» **Given text**:
Re: [eigen] Question about ColMajor vs. RowMajor

[ Thread Index | Date Index | More lists.tuxfamily.org/eigen Archives ]

To: "Radu B. Rusu" <rusu@xxxxxxxxxxxxxxxx>
Subject: Re: [eigen] Question about ColMajor vs. RowMajor
From: Benoit Jacob <jacob.benoit.1@xxxxxxxxx>
Date: Sun, 18 Dec 2011 18:12:07 -0500
Cc: eigen@xxxxxxxxxxxxxxxxxxx, Michael Dixon <mdixon@xxxxxxxxxxxxxxxx>, Suat Gedikli <gedikli@xxxxxxxxxxxxxxxx>
Dkim-signature: v=1; a=rsa-sha256; c=relaxed/relaxed; d=gmail.com; s=gamma; h=mime-version:in-reply-to:references:date:message-id:subject:from:to :cc:content-type:content-transfer-encoding; bh=GTVlwnWligZMHXonovQeC1hwJgPNj8KU0l5pN8fEQCo=; b=uY09fnNTsesgScteDESFn0zQNxPiioRPLhqBBiZ3gGyrwPbO61BmWismaAMlLQgzi0 50A6ycdSZNlQeEKRuXF+I3odwX8eVPv+7dtpx86a6IAwt5f6D8UFlvD0VBlYjeHsDNXL Ds+er7QI0RvhgE7/D/IopAXO24KDBj7MT0J6s=

One could also consider deprecating operator()(index) for non-vectors,
as maybe it doesn't make it explicit enough that it's dependent on the
storage order (whereas "data()" should ring a bell)...  and instead
expose it under a different name making it clearer, but I am reluctant
to do that as that would cause a lot of trouble to existing users; I
would have to be convinced that the amount of trouble it helps avoid,
it greater.

» **Exercise description**: Copy out the passage of the Eigen mailing list reply starting at "One could also" and ending at "it greater.", with no changes.

» **Source material**:
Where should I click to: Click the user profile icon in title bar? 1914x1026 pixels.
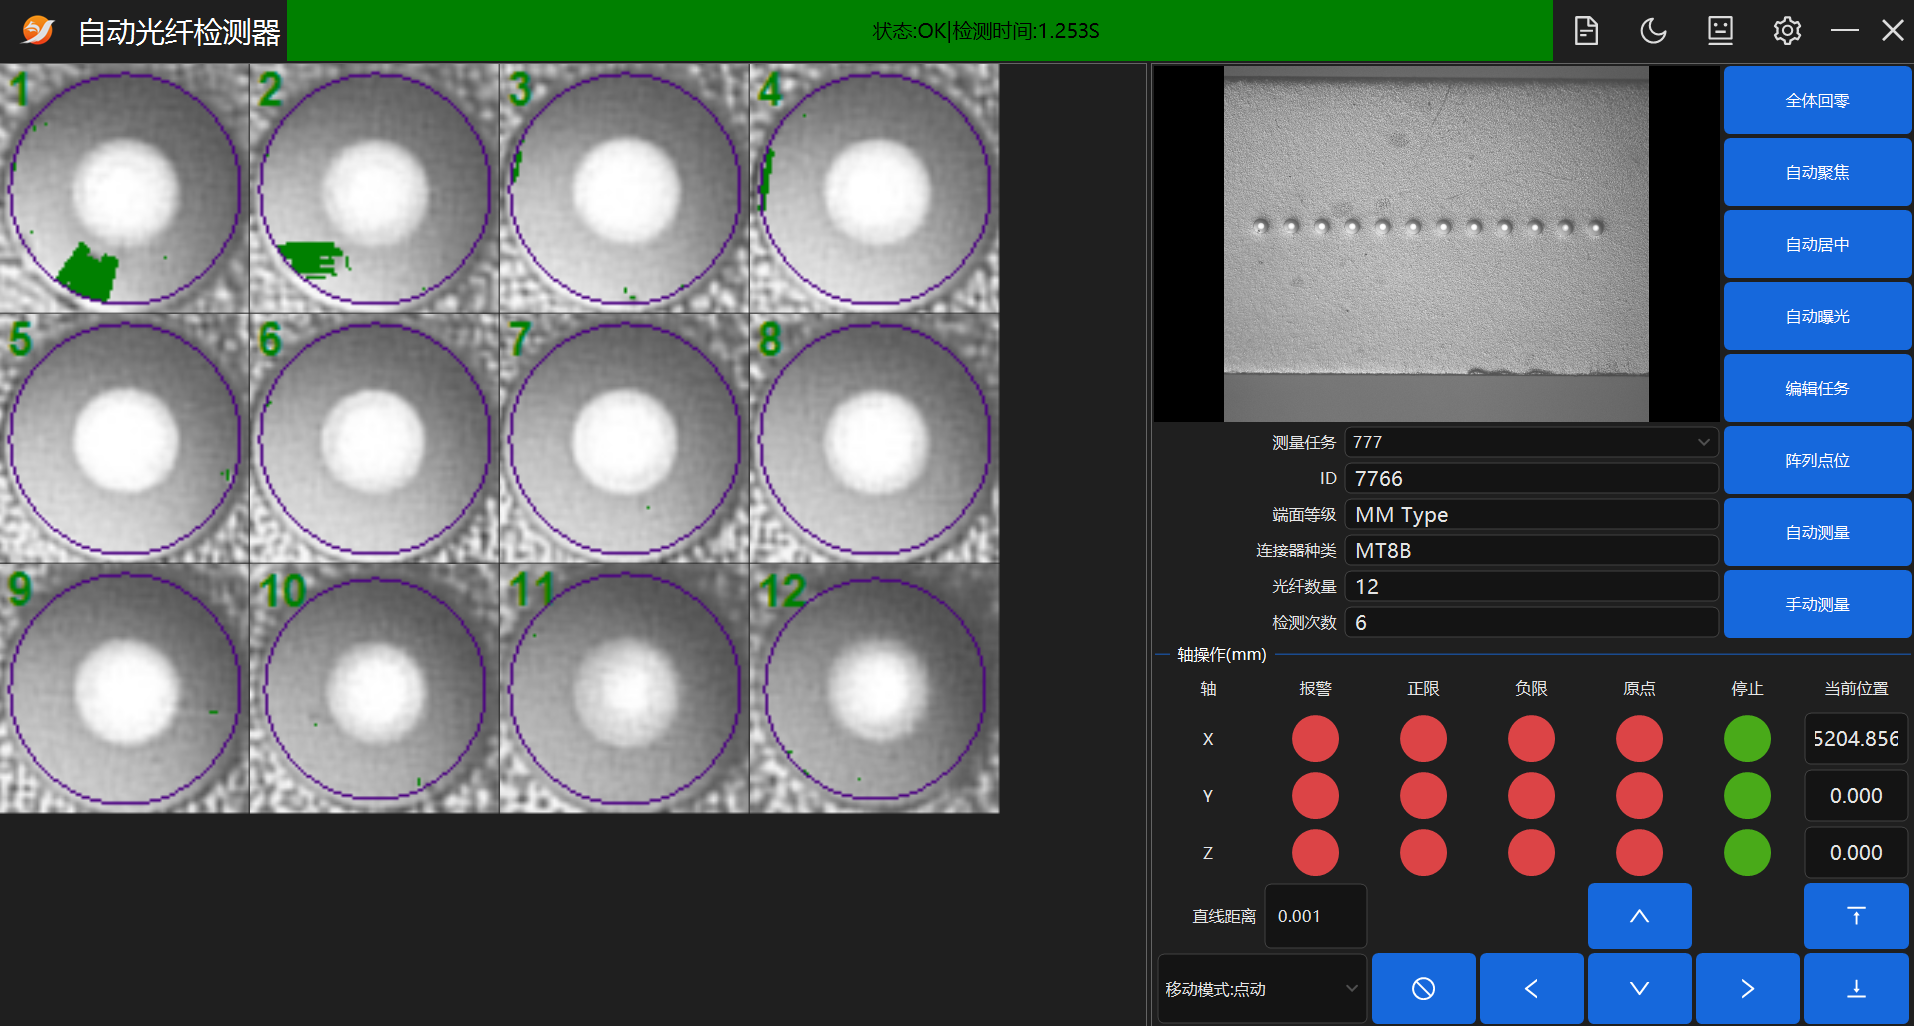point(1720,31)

» **Answer for this exercise**:
One could also consider deprecating operator()(index) for non-vectors,
as maybe it doesn't make it explicit enough that it's dependent on the
storage order (whereas "data()" should ring a bell)...  and instead
expose it under a different name making it clearer, but I am reluctant
to do that as that would cause a lot of trouble to existing users; I
would have to be convinced that the amount of trouble it helps avoid,
it greater.